Due: Monday, Nov 10th at 10pm

  • Starter code: imdb_graph.zip
  • Upload solutions via Gradescope as: IMDBGraph.kt

Goals

This assignment is designed to help you with the following:

  • practice with graph implementations
  • practice with shortest path algorithms

Collaboration policy

For this assignment, you may work alone or with a partner, but you must type up all of the code yourself. (It is therefore unexpected for two code submissions to be completely identical.) You may have at most one partner.

You may also discuss the assignment at a high level with other students. You can discuss the assignment with Anya, our prefect, or any course staff.

You should list any student or course staff with whom you discussed the assignment (you don’t have to include prefect sessions), and the manner of discussion (high level, partner, etc.) in comments at the top of your IMDBGraph.kt file. You also need to include your name.

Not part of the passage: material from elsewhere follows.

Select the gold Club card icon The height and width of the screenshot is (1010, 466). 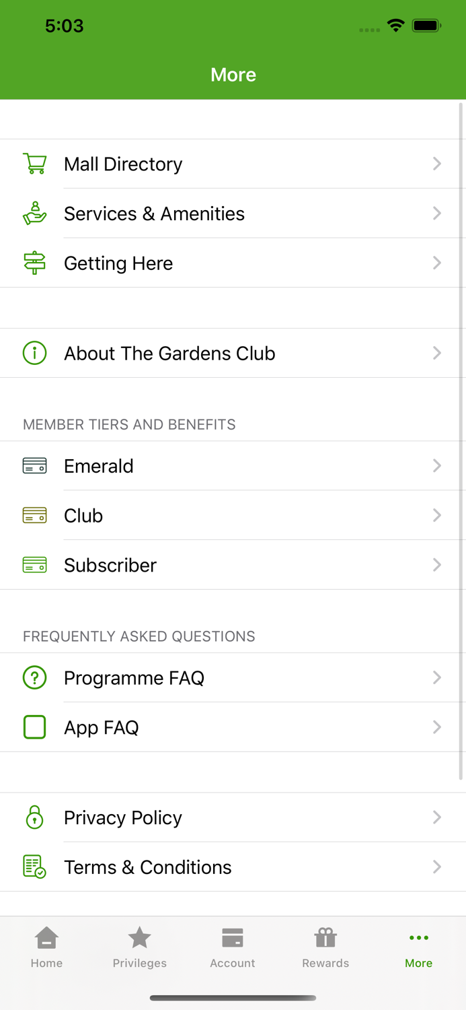(x=34, y=515)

If you work alone, you should say so instead.

Note on style:

The following style guidelines are expected moving forward:

  1. You submit only the requested file(s).
  2. Variable names should be clear and easy to understand, should not start with a capital letter, and should only be a single letter when appropriate (e.g., i or j as indices, x and y as coordinates).
  3. The indentation, spacing, and location of curly braces is consistent.
  4. There are no extra print statements in your program.
  5. There is no commented-out code that is no longer being used (e.g., debugging print statements).
  6. Your program has a comment at the top of each function with at least 5 words describing what the function does.
  7. There is good use of comments to explain the “why” of your code and empty lines to break up logical chunks.
  8. The code doesn’t have “magic numbers” – these are numbers in the code by themselves, rather than stored in a variable.
  9. The code doesn’t compute the right answer by doing extra work (e.g., having a computation in a loop when it could have been done only once, after the loop).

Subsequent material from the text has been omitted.